> Task: Establish how many lines in the records below include the word "computer"; respond with that number only.

Collected data
-------------------------

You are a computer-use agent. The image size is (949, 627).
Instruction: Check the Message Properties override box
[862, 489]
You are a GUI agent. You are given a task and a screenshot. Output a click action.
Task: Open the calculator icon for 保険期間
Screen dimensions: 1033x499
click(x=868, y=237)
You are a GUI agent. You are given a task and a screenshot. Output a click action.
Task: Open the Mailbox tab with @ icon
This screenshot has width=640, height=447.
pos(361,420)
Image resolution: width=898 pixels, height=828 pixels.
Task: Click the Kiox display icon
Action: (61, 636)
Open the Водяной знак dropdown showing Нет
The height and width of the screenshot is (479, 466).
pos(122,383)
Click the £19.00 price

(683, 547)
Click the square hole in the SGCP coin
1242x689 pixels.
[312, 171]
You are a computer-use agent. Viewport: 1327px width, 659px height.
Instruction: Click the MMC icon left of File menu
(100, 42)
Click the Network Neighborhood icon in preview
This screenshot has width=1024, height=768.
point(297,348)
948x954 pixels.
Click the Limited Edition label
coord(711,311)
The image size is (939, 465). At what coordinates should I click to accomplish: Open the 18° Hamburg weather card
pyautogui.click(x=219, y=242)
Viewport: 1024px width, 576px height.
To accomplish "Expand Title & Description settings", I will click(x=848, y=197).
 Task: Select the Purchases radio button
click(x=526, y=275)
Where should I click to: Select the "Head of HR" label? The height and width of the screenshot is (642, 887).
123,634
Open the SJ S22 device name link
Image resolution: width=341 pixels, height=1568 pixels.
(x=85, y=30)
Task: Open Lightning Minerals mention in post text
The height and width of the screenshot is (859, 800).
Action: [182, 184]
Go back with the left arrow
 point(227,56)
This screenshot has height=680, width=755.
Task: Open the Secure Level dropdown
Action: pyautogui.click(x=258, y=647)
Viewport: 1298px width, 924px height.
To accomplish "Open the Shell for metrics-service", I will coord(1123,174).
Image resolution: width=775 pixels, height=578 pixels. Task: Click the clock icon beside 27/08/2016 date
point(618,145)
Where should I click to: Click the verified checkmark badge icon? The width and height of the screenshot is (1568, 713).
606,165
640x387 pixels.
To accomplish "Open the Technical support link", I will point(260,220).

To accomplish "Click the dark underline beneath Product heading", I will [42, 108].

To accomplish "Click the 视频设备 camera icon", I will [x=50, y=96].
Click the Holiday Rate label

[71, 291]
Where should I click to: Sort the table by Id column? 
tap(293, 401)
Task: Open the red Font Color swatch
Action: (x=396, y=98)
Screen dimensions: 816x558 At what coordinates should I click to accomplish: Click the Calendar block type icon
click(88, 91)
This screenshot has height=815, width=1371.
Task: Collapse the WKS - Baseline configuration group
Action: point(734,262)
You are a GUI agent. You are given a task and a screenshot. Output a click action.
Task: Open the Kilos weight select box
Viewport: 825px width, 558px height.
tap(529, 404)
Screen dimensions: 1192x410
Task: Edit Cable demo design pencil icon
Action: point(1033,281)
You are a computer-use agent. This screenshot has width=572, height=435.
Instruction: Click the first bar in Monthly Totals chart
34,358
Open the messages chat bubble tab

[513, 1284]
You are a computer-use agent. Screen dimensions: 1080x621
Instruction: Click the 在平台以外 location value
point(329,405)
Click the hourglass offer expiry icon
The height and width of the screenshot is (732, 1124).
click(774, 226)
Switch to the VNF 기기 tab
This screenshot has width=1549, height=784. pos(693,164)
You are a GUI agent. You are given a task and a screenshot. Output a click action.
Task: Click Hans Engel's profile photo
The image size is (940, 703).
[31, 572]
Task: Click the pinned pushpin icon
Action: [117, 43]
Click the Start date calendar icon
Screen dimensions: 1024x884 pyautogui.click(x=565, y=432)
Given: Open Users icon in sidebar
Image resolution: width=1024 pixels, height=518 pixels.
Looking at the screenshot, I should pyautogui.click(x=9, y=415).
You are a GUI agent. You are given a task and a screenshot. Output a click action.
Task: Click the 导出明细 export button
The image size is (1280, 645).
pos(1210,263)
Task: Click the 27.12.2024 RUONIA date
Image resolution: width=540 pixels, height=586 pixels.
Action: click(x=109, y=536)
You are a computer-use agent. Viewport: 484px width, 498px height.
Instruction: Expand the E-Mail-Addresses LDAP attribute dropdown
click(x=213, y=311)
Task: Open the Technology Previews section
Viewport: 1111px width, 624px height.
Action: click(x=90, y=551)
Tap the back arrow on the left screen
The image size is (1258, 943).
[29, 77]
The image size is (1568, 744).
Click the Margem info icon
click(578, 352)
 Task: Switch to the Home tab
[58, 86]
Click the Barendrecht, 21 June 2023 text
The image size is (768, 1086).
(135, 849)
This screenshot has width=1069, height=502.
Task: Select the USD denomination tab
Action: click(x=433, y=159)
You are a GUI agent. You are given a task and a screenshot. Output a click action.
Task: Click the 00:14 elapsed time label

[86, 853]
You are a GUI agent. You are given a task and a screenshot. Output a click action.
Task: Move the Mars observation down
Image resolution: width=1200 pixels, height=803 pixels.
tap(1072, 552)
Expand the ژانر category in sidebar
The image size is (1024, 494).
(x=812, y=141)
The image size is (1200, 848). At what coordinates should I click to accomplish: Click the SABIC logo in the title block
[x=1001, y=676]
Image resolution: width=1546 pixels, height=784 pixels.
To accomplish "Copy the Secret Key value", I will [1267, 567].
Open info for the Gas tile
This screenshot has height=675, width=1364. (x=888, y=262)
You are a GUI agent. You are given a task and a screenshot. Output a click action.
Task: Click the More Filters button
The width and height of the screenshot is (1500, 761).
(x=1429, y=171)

-------------------------

> Your solution: 5